Jun 7, 2008

I am ashamed. Udolpho has been shelved. I might have made it if, upon arriving in Venice the trips up and down the alps weren't traded for gondola rides up and down the canals. By the time I decided to spare myself I was convinced that when Emily and her aunt were imprisoned at Udolpho the majority of their captivity would be spent walking up and down the tower stairs, complete with descriptions of every brick. I shall have to be content to be one of those people who has never read the Grandmother of all Gothic fiction because I'm pretty sure that doing so will kill me.

However, Anya Seton has pretty much succeeded in seducing me away from Daphne Du Maurier.

Dragonwyck

Holy S&M, Batman! Dragonwyck is from the same school as Rebecca. Dragonwyck is the hardened bastard child of Jane Eyre and Tess. I couldn’t possibly recommend a book more, and for so many reasons. In the afterword, Phillipa Gregory points out how utterly cliché Dragonwyck is, and she’s right. A naive girl from a poor background has the opportunity to live the life with a wealthy relative. Of course, one of them is the handsome master of the house.

I’ve never met a leading man like Nicholas Van Ryn before. I’m usually the one who’s rooting for the Byronic hero no matter how twisted he gets. This is Heathcliff’s legacy to me. With Nicholas Van Ryn I had no idea what to do about him. Maybe it was because his perspective was shown from the offset, but he just struck me as wrong. He looked at Miranda as though she were nothing more than a thing, which was how he regarded everyone around him. He had no passion, no fire. He didn’t act on impulse. He was as well ordered as the world he created.

He gave me the heebie jeebies.

He also had the perfect foil. Jeff Turner didn’t jump out at me as a love interest for Miranda, not when he was just a country doctor. No, in spite of Nicholas being wrong, Miranda was going to save him and Jeff was going to get in the way. Not until Nicholas commits murder in order to keep his world as he saw fit did I start to get the “Uh oh …” vibe. Jeff took over my perspective as a reader and in a few pages had me screaming at the vain and frivolous Miranda “NooooOOOOOooo!!! Run!!! You gonna die!!!
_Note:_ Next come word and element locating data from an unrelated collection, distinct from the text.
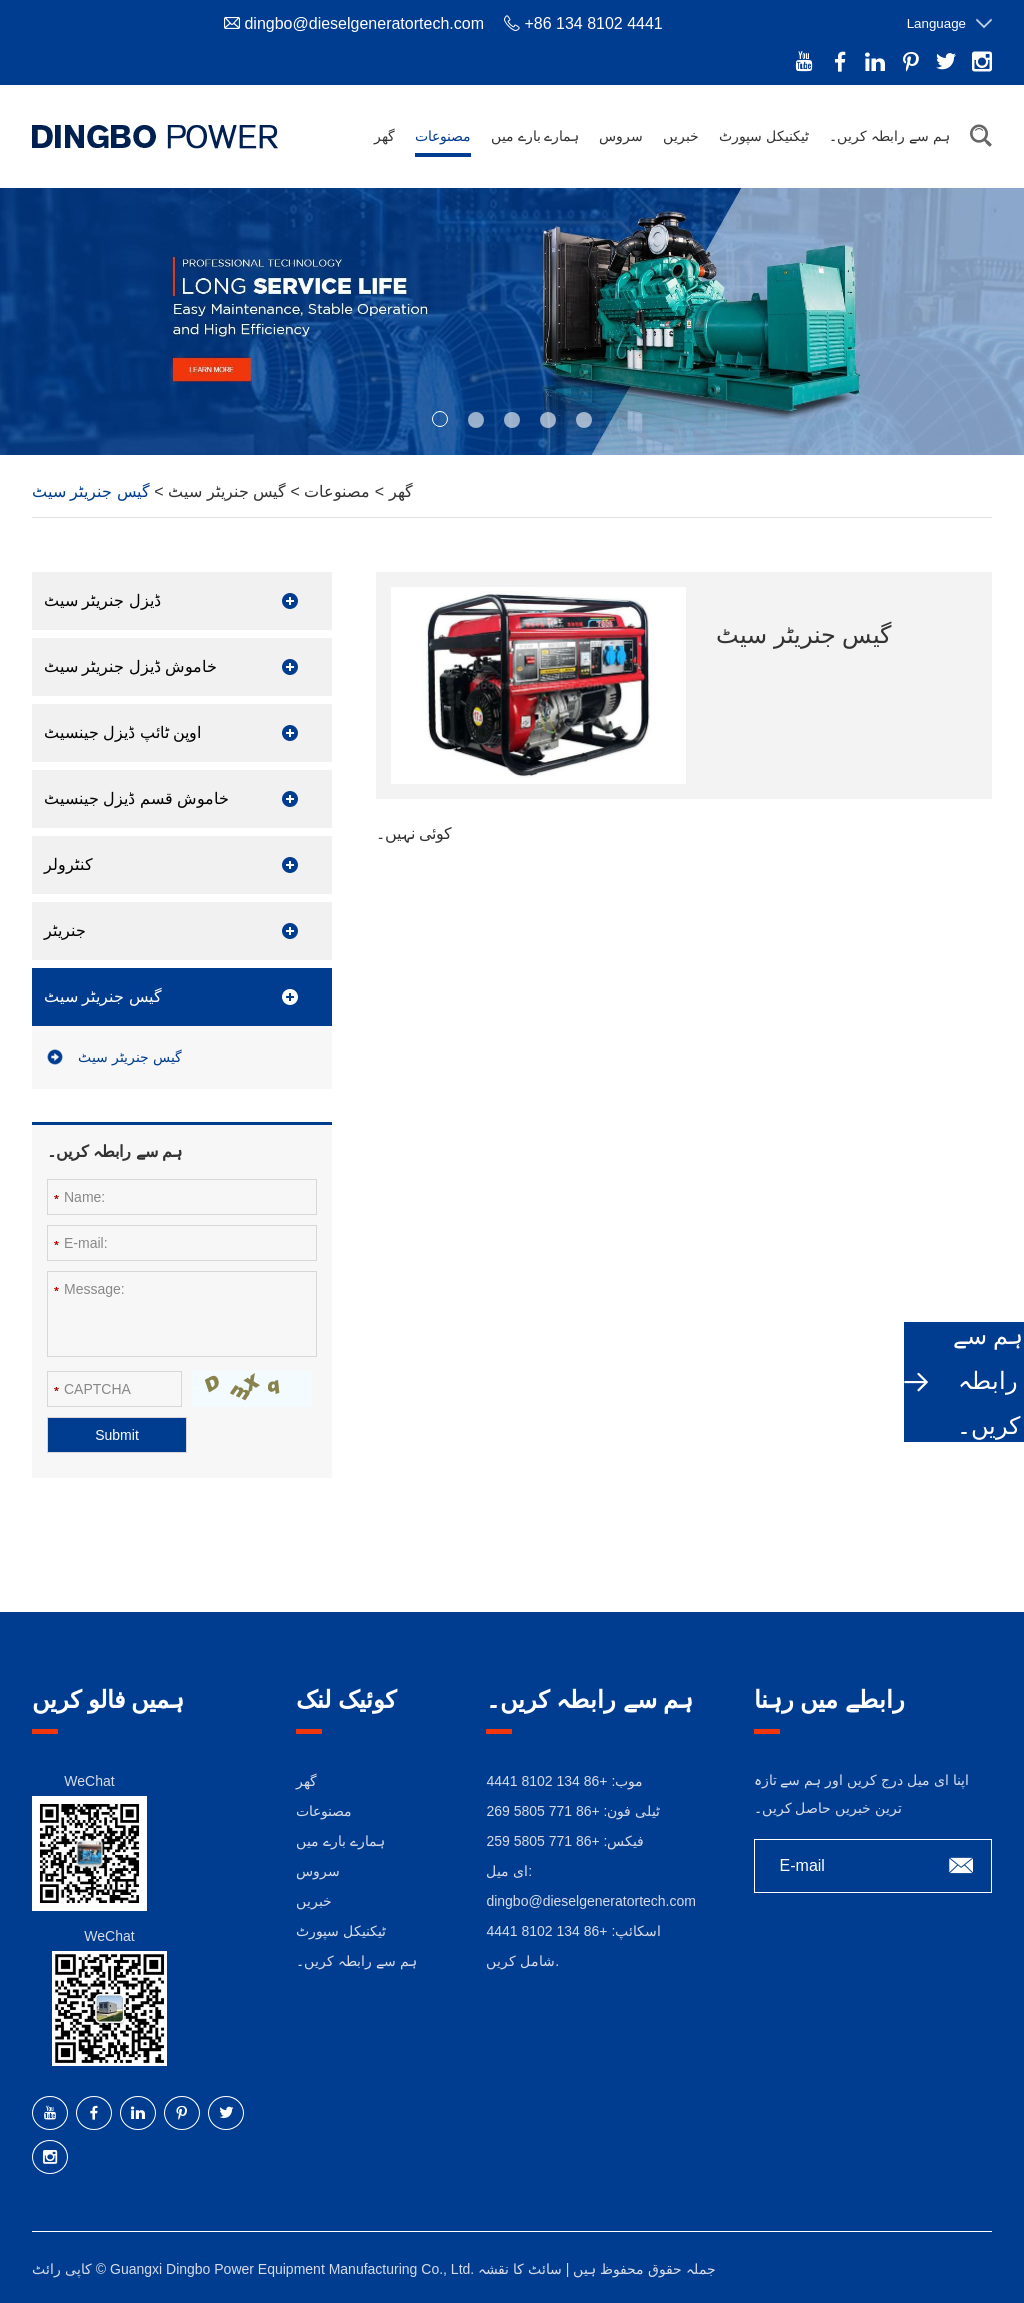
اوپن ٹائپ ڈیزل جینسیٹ (122, 732)
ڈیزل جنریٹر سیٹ (102, 600)
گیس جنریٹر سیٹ (225, 491)
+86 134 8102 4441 (546, 1931)
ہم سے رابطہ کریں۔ (889, 136)
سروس (621, 136)
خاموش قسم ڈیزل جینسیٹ (136, 798)
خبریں (681, 136)
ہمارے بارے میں (535, 136)
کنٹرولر (68, 864)
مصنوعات (443, 136)
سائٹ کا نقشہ (520, 2269)
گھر (384, 136)
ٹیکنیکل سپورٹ (764, 136)
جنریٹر (65, 930)
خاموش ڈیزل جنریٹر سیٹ (130, 666)
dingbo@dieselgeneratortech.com (364, 23)
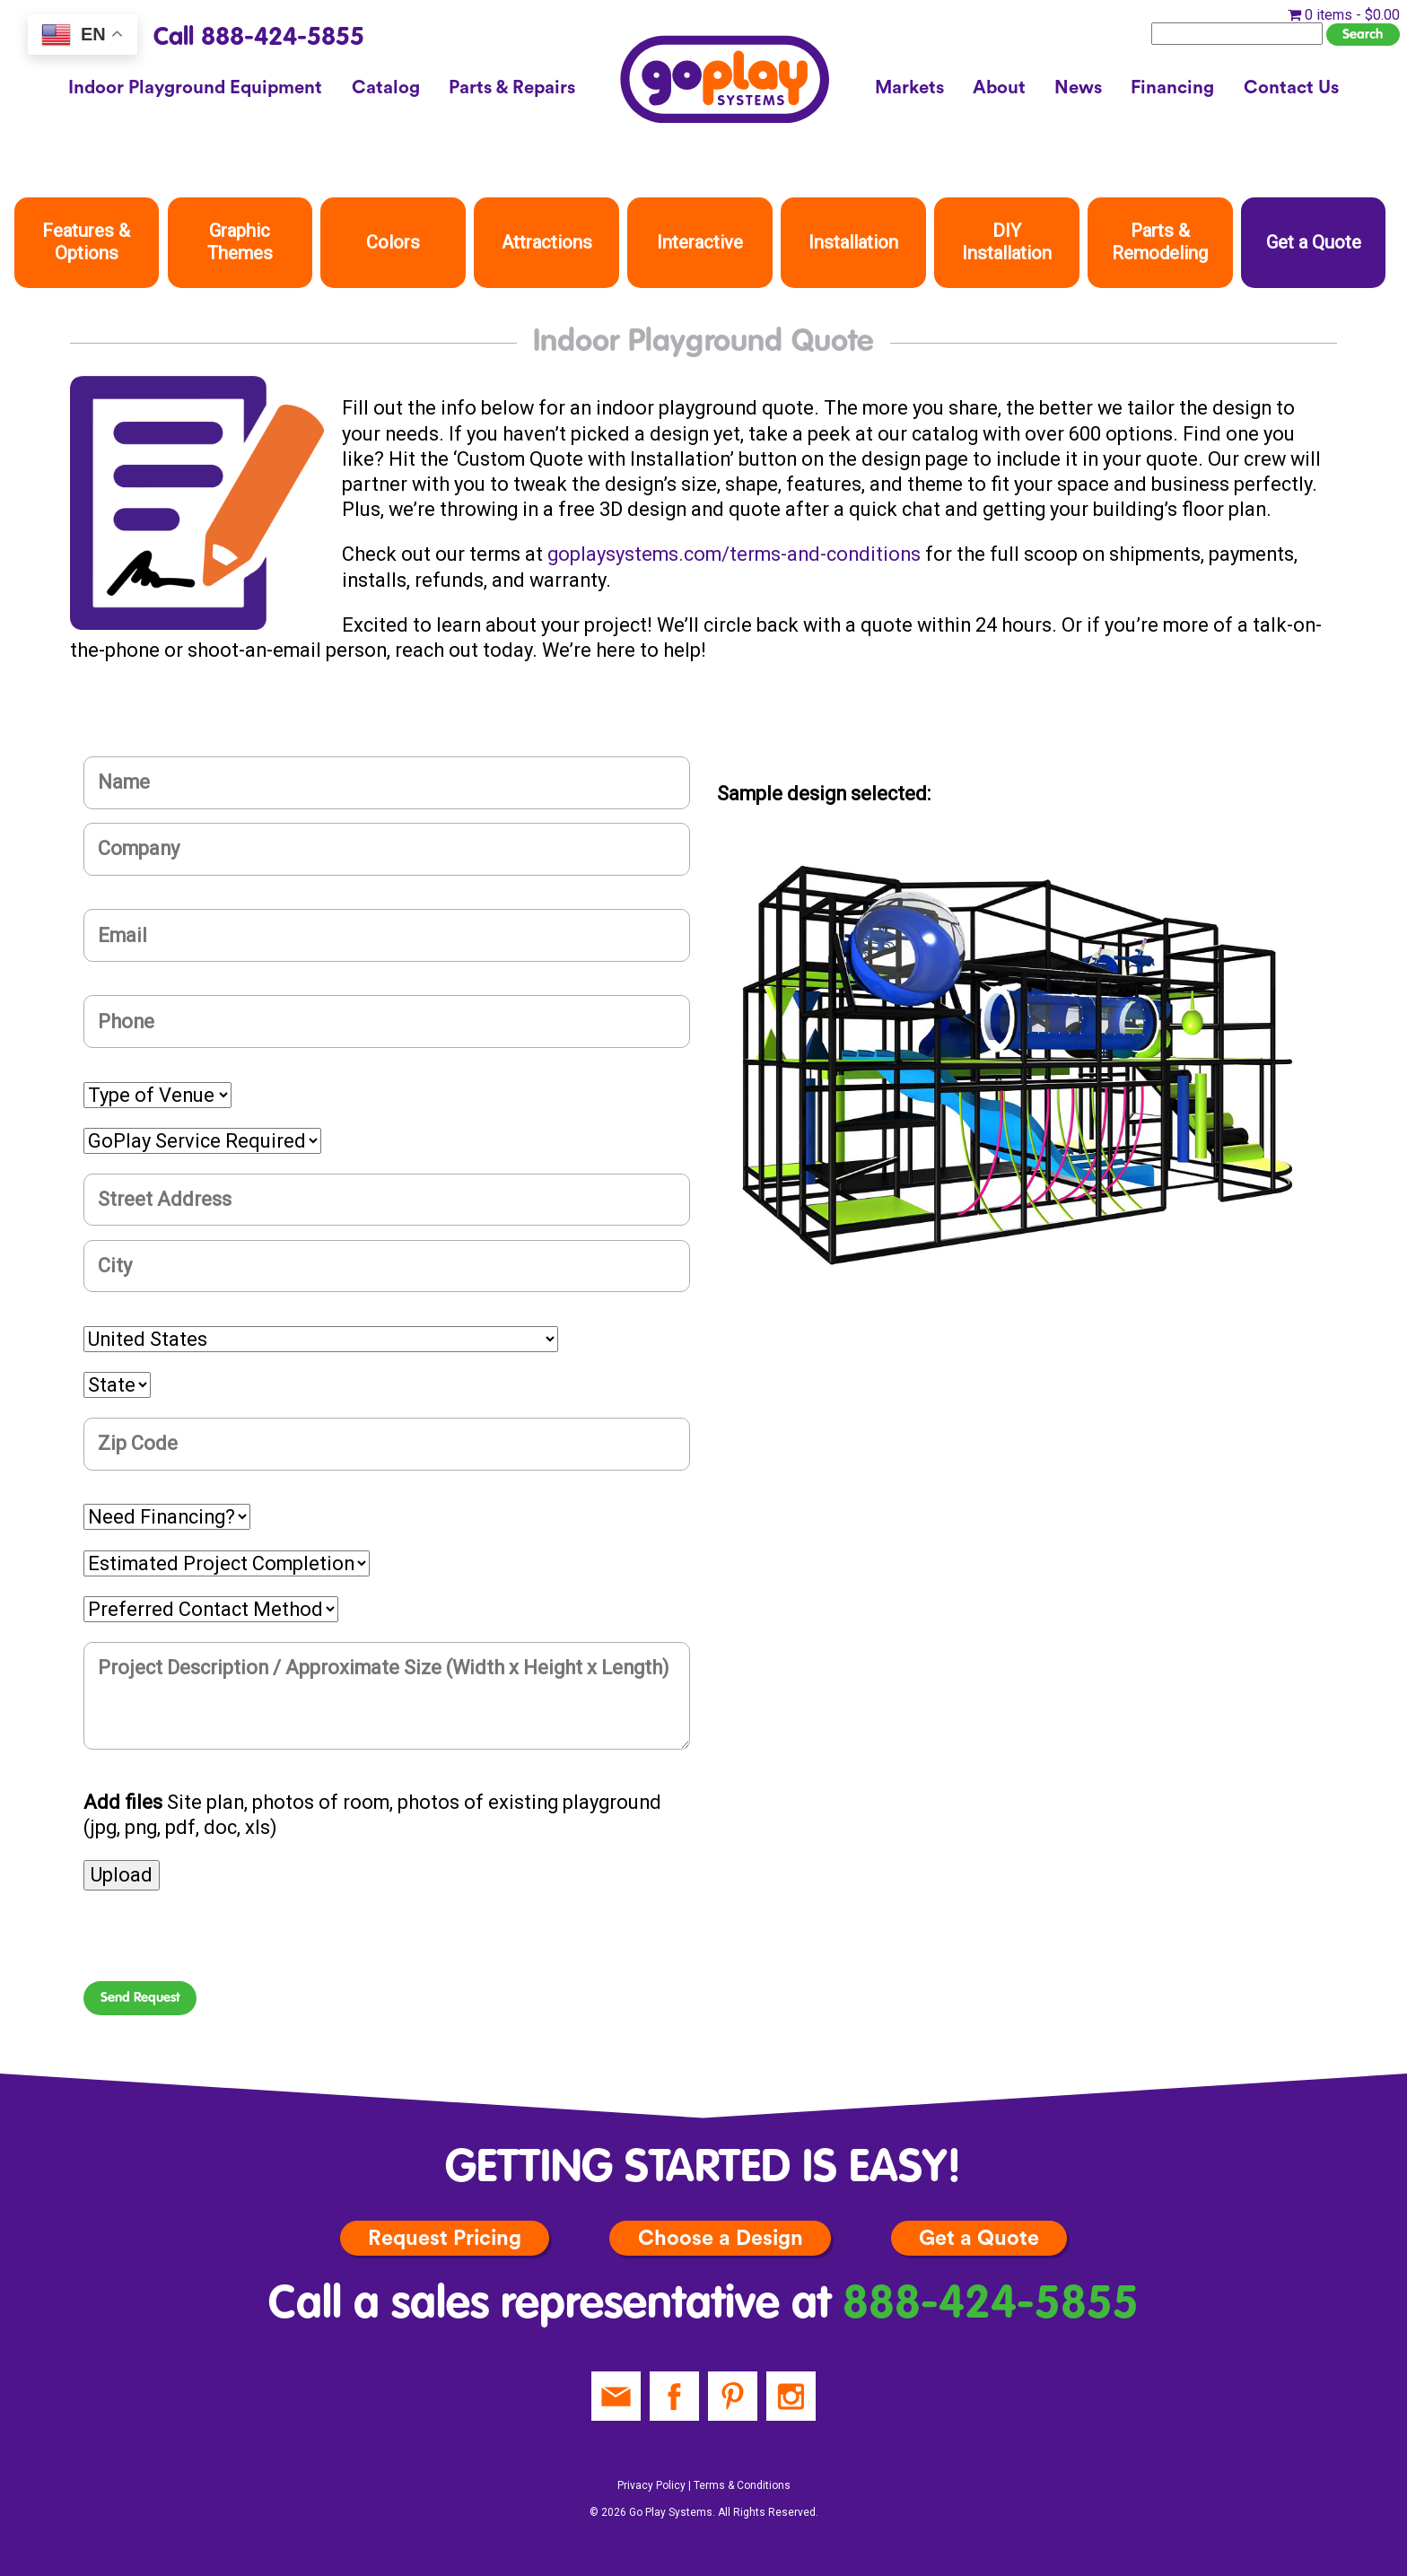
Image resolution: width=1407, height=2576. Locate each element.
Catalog (386, 88)
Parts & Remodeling (1160, 242)
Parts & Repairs (512, 88)
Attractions (547, 242)
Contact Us (1291, 88)
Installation (853, 242)
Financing (1172, 88)
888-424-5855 (991, 2305)
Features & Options (86, 242)
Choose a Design (720, 2238)
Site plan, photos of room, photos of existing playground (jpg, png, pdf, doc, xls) (372, 1814)
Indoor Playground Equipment (195, 88)
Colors (393, 242)
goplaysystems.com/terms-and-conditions (734, 554)
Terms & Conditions (742, 2485)
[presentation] (219, 1945)
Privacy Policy (651, 2485)
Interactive (700, 242)
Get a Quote (1313, 242)
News (1078, 88)
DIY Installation (1007, 242)
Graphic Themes (240, 242)
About (999, 88)
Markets (909, 88)
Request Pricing (444, 2238)
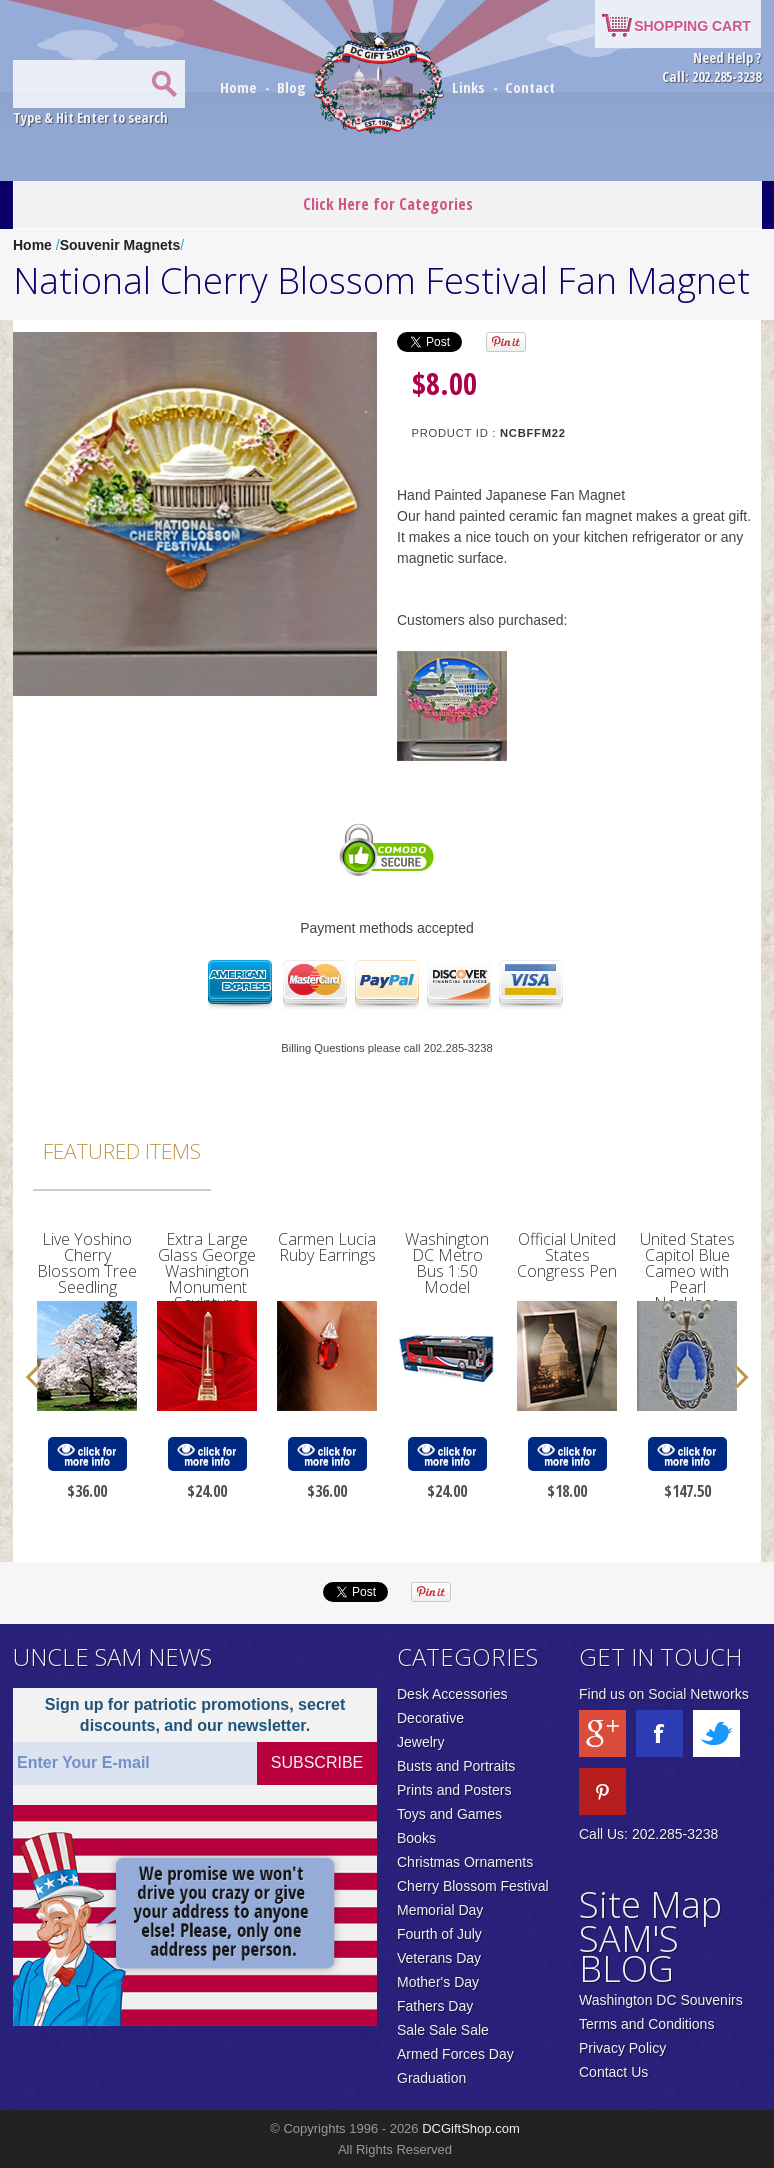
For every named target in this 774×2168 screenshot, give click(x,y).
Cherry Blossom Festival (473, 1886)
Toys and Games (449, 1814)
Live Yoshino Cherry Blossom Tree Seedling (87, 1263)
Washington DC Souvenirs (661, 2000)
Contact (530, 87)
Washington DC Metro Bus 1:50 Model (447, 1263)
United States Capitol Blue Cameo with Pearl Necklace (687, 1271)
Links (468, 87)
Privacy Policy (622, 2048)
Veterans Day (439, 1958)
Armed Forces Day (455, 2054)
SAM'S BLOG (629, 1953)
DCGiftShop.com (471, 2128)
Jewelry (420, 1742)
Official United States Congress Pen (567, 1255)
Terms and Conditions (646, 2024)
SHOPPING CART (692, 26)
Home (240, 87)
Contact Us (613, 2072)
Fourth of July (439, 1934)
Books (416, 1838)
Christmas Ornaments (465, 1862)
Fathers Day (435, 2006)
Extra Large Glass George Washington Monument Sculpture (207, 1271)
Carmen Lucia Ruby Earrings (327, 1247)
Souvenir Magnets (120, 245)
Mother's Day (438, 1982)
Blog (293, 87)
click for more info (87, 1453)
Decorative (430, 1718)
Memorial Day (440, 1910)
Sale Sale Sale (443, 2030)
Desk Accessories (452, 1694)
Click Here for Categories (388, 204)
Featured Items (122, 1151)
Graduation (431, 2078)
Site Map (650, 1904)
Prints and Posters (454, 1790)
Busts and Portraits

And now for the S&M. Having cleared the way for his marriage to Miranda, Nicholas gets her, and the skin starts crawling. While Seton doesn’t go into much detail about the loss of Miranda’s virginity she also doesn’t skimp: it ain’t pretty. In fact, it’s downright terrifying, and as I read on it was clear why – Nicholas likes it rough.

I’m enough of a pop culture whore to make the connection to HBO’s Rome where Octavian speaks to his future bride:

You should know that when we are married, I shall on occasion beat you. With my hand... A light whip... When I do so you must not think you have offended me. I do it because it gives me sexual pleasure. So remember that and don't be upset.

This could very well have been spoken to Miranda by Nicholas, and surprisingly Miranda begins to experience sexual pleasure, referred to as her ‘dark pleasure.’ Yes, she's into it.

As the novel continues the squicky feeling Nicholas inspires doesn’t go away. To my astonishment I eventually began to hate him. Sticking out in my mind is a scene in which he is explaining something to Miranda and she agonizes over the fact that she doesn’t understand the words he speaks. The word is voluptuous. The way she struggled over trying to decipher this made me want to cry. She remains a country girl, subservient to him, and this is the way he likes it.

In the end, as clichéd as this book was, I loved it. For one, it wasn’t European. This was an American tale, set in New York state, and its characters were richly American. I was one of those confused kids who by the time she reached school had imbibed so much American culture and history it came as quite the shock to learn that I was from a place called Canada, that Ronald Regan wasn’t my president, and that the second language of my nation was French (and not Spanish, as Sesame Street would have led me to believe.) My interest in US history has remained, conflicting with my inherent colonialism that growing up in what for centuries was a major British port town has hammered into me.

The most intriguing cameo appearance by far was from Edgar Allan Poe. I missed the appreciation boat when it came to Poe during my university years but in recent months my interest in the man has me rethinking getting my hands on a Poe anthology. It’s because of Poe that Nicholas becomes a drug addict, that he rapes Miranda and ultimately drives her away, and that he can’t save himself. Phillipa Gregory muses that Nicholas stays with you long after you’ve put down Dragonwyck. He does. He’s the type of character you find yourself thinking of as you sit at a stop light or are waiting in line at the coffee shop.